Geçtiğimiz gün sabaha karşı yine yüreğimiz yandı.
Henüz hayatının baharında, gencecik askerler, vatanı korurken şehit oldular.
Biz bu filmi 1984 yılından bu yana ve yüreğimiz yana yana seyrediyoruz.
Ardından da “kanları yerde kalmayacaktır” “şehitler ölmez, vatan bölünmez” “şehitlerimize Allahtan rahmet, acılı ailelerine başsağlığı diliyoruz” “kahrolsun PKK” söylemleriyle geçiştiriyor ve bir süre sonra da unutuveriyoruz.
Kaçıncı şehidimiz olduğunu bile unuttuk.
Terörü böyle çığlıklarla bitiremeyeceğimizi hala anlayamadık.
Hala saldırgan ve çirkin politikaların ucundan tutmuş, birbirimizi çekiştirip, birbirimize sataşıp duruyoruz.
Bir gün önce de polisler şehit edilmiş, siviller öldürülmüştü.
Bir gün sonra 24 asker şehit, bir o kadarı da yaralı.
Bizim politikacılar sataşmalarını sürdürüyorlar.
Etmeyin, eylemeyin…
Bu güne kadar çözüm üretilememiş, bulunamamış bu kanlı terörü bitirmek için bir araya gelin hiç olmazsa.
Terör olayından sonraki ilk açıklamalarda yine bir değişiklik yok.
İsterseniz bir kaçını sıralayalım;
Cumhurbaşkanı Gül; “Bu saldırıların intikamı büyük olacaktır ve misliyle de alınacaktır…”
Başbakan Erdoğan; “Azizi milletim, öncelikle hepimizin başı sağ olsun. Rabbimden Hakkari’nin Çukurca İlçesinde vatan savunması esnasında şehit düşen güvenlik görevlilerimiz için rahmet diliyorum, mekanları cennet olsun.
Şu an itibariyle uluslar arası hukukun öngördüğü ölçüde sıcak takip olmak üzere geniş çaplı operasyonlar devam ediyor.
Medyayı yine duyarlı olmaya davet ediyorum. Bugün suçlamak, eleştirmek, hamaset, istismar ve tahrik tohumları ekmek yerine dayanışma içinde olmak zorundayız.” Bu minval üzere sürüp gidiyor başbakanın açıklaması.
Başbakan Yardımcısı Arınç; “Bize bu acıları yaşatanları Allah helak etsin.”
Gaziantep Milletvekili Bakanımız Fatma Şahin de twitter üzerinde mesaj vermiş. Onun twittir deki açıklaması da şöyle; “Şehitlerimize Allahtan rahmet, acılı ailelerine başsağlığı diliyorum…”

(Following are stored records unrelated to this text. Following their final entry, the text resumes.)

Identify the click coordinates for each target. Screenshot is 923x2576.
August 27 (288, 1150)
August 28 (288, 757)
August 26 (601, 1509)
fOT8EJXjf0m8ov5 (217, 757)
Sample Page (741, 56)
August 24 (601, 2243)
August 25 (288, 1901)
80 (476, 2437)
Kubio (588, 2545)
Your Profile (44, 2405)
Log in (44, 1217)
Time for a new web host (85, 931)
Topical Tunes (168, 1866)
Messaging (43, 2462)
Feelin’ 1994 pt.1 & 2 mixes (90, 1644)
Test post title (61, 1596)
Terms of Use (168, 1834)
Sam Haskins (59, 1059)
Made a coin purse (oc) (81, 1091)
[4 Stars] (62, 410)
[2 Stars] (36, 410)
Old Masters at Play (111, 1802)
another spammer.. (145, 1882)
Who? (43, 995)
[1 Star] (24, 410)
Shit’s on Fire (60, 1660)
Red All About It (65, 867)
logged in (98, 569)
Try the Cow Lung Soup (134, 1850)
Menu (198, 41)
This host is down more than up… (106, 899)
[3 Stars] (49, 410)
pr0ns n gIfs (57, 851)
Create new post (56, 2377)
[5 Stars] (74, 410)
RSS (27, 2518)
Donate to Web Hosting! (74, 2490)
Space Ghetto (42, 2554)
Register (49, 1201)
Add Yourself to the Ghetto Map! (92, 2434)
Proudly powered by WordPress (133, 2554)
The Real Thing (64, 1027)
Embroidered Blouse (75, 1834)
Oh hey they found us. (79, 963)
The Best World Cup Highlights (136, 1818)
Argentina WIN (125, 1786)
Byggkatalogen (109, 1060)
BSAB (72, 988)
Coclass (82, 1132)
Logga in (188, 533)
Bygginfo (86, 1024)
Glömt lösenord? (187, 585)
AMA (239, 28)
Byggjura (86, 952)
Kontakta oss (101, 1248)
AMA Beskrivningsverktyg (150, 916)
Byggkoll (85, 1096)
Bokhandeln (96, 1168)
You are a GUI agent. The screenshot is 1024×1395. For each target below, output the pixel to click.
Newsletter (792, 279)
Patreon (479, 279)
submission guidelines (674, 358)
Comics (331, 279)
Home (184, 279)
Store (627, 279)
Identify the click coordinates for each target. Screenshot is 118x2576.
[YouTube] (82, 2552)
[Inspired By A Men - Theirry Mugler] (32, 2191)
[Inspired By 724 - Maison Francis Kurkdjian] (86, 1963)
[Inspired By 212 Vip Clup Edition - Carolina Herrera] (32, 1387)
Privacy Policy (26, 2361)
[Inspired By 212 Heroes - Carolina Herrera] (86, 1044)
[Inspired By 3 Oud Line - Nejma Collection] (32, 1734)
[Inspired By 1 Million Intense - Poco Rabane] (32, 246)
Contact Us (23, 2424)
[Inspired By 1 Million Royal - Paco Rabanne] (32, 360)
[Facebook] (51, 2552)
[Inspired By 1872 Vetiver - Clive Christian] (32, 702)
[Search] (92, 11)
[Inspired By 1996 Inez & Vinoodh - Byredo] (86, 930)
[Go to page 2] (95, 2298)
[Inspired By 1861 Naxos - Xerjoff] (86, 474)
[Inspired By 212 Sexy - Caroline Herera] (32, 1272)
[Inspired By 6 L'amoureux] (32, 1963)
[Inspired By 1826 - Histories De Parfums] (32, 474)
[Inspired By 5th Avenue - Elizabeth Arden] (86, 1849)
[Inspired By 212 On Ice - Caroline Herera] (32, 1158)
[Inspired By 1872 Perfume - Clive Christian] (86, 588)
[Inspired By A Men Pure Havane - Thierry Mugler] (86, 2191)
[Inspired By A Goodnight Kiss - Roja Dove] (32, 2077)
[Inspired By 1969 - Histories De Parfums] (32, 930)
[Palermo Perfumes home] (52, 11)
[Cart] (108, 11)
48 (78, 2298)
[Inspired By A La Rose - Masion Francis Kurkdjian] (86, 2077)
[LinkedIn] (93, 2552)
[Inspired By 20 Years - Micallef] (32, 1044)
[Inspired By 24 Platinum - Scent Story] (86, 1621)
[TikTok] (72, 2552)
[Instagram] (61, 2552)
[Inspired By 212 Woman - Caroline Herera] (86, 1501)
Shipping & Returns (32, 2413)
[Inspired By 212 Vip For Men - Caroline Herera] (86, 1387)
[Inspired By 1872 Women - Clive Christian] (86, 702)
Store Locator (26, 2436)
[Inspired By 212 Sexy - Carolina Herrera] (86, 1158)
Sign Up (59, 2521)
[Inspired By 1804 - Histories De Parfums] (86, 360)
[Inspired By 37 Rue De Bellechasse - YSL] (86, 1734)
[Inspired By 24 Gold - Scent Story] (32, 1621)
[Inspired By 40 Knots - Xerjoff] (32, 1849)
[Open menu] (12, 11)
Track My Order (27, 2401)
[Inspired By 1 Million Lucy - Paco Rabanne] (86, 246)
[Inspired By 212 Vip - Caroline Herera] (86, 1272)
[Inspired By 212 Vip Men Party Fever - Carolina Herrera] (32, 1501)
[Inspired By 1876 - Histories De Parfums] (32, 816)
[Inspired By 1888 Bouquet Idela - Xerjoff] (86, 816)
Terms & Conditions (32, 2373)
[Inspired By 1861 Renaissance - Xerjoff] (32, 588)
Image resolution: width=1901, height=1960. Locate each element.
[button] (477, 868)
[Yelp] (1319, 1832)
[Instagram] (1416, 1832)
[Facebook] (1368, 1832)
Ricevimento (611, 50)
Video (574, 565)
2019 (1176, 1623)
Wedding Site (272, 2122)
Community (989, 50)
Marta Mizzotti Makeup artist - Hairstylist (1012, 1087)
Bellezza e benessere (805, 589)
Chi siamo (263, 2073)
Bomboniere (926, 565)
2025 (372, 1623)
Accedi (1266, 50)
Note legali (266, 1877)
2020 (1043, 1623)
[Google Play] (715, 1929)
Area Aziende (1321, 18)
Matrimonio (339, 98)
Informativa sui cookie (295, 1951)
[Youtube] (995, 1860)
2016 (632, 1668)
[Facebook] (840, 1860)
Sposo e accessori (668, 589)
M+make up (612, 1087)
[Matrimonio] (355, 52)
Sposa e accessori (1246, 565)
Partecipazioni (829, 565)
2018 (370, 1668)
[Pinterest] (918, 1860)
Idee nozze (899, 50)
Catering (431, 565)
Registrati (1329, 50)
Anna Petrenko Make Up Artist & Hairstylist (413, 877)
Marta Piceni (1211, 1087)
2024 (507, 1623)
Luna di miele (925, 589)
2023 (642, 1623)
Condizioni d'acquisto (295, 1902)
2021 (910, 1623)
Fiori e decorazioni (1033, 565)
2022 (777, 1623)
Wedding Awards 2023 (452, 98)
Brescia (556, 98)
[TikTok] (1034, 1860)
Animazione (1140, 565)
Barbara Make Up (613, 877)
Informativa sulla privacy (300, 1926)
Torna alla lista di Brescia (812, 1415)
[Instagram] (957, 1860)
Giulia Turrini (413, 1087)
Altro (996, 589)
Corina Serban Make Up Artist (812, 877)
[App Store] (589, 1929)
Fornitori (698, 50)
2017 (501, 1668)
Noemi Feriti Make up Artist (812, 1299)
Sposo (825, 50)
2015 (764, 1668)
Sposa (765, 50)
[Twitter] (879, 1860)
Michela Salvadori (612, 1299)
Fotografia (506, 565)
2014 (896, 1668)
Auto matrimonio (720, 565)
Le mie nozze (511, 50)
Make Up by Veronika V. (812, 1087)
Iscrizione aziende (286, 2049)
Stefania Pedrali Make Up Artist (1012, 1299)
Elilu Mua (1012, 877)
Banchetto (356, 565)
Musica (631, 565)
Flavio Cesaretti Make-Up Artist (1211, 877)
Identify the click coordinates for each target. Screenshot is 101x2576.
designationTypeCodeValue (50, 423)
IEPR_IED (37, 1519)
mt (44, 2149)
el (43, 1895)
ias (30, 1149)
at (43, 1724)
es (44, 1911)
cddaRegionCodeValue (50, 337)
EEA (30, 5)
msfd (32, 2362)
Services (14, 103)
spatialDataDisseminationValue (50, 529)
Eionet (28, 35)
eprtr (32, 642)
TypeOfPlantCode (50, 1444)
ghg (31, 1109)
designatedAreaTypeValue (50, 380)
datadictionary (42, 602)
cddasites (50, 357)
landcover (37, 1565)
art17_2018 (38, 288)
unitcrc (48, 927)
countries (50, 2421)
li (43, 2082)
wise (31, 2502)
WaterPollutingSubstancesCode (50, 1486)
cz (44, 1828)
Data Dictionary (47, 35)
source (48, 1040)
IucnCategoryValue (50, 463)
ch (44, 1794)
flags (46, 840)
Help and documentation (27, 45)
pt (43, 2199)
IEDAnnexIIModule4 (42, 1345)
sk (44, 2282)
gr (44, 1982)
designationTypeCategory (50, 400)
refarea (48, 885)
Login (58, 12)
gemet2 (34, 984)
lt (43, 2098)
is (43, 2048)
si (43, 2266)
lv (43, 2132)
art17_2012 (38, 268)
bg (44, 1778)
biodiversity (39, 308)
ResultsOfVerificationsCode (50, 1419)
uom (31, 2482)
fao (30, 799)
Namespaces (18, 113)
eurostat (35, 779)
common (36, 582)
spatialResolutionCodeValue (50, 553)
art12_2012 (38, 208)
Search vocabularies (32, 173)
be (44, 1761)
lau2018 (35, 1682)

Bakan Ertuğrul Günay ise ağlayarak; “bunlar ne yapmaya çalışıyor?” diye soruyor ama kime sorduğunu anlayamıyoruz…
Amerika’nın Ankara büyükelçisi Ricciardone de açıklama kervanına katılmış. O ne diyor? “Hakkari Vilayetinde vuku bulan trajik hadiseleri en kuvvetli şekilde kınıyorum…”
Onun da kınama kuvveti gazetelere böyle yansıyor.
Açıklamaların tümünü buraya almama gerek yok.
Çünkü herkes açıklama yapıyor.
Yani böyle hassas bir konuda bile ağzı olan konuşuyor.
1984 yılından bu yana bizim devlet adamı olarak bildiklerimiz, konuşmaktan başka ne yaptı?
Yarın bunu da unutacağız.
Şimdiye dek böyle yapmadık mı?
Biz istediğimiz kadar “şehitler ölmez, vatan bölünmez, şehitlerimizin kanları yerde kalmayacaktır” diye bas bas bağıralım.